Selected extract:
Hallelujah Here Below is the seventh live album by American contemporary worship band Elevation Worship. It was released by Elevation Church on September 28, 2018.

Hallelujah Here Below was nominated for the 2019 Grammy Award for Best Contemporary Christian Music Album.

Background
The album was recorded over a night in March 2018 at Elevation Church's Ballantyne campus in Charlotte, North Carolina, where previous Elevation Worship projects have been recorded. The Christian Beat noted the album consists of "honest confessions of brokenness mixed with soaring declarations of faith". Member Chris Brown said the album is about "how God doesn't ask for perfect praise", further stating:
We wonder what He could possibly want with our messy, dysfunctional lives. Because, after all, He's got a chorus of angels worshipping Him, singing endless and perfect praises around his throne in heaven day and night. And yet, I believe our King still loves the sound of the hallelujahs that come from broken, imperfect, but redeemed people here on earth. Our prayer is that this album would be a gate into His presence that helps usher in an atmosphere of worship in our lives.

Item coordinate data

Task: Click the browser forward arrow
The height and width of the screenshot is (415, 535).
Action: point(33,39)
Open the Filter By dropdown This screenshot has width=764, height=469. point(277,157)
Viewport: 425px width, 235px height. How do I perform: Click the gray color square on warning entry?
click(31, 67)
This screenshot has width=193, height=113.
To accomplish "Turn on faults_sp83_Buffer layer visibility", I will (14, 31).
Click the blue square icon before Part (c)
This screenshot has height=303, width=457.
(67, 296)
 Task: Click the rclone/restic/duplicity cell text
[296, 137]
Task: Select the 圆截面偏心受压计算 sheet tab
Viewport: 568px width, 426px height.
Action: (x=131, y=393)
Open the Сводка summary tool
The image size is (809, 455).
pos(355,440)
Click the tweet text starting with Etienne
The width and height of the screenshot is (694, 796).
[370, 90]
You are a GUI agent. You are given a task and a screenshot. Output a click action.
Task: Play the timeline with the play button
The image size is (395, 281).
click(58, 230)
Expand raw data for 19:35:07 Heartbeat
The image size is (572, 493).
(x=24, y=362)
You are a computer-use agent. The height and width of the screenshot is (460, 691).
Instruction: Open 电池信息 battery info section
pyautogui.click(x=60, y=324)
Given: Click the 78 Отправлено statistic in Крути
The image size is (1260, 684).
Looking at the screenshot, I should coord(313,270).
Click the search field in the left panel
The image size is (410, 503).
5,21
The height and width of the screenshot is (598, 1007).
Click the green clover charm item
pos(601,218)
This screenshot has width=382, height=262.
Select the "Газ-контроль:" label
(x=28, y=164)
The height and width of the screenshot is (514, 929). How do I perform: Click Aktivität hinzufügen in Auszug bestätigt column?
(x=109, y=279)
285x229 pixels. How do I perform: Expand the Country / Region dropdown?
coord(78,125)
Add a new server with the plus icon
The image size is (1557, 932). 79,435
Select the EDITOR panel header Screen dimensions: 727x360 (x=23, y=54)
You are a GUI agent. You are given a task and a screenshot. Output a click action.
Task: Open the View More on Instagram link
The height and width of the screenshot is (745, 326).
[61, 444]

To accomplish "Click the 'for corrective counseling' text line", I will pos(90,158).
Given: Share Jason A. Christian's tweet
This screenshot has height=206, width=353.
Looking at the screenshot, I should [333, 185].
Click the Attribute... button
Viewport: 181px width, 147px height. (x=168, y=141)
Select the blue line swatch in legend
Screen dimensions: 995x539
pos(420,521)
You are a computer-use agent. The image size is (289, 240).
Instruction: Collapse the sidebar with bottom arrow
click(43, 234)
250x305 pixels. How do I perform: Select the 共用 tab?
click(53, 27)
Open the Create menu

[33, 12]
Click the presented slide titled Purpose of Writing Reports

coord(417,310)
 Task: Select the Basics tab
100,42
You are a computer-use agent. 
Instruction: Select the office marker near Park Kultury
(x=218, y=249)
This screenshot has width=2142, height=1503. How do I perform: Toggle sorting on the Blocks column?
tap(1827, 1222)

To be done:
1. List every date or year mentioned in the album article, as the text gives them.
2. Update the album article's passage starting at "Hallelujah Here Below is" and ending at "September 28, 2018.", writing it out again with "seventh" changed to "eighth".

Answers to the exercises:
1.
- September 28, 2018
- 2019
- March 2018

2.
Hallelujah Here Below is the eighth live album by American contemporary worship band Elevation Worship. It was released by Elevation Church on September 28, 2018.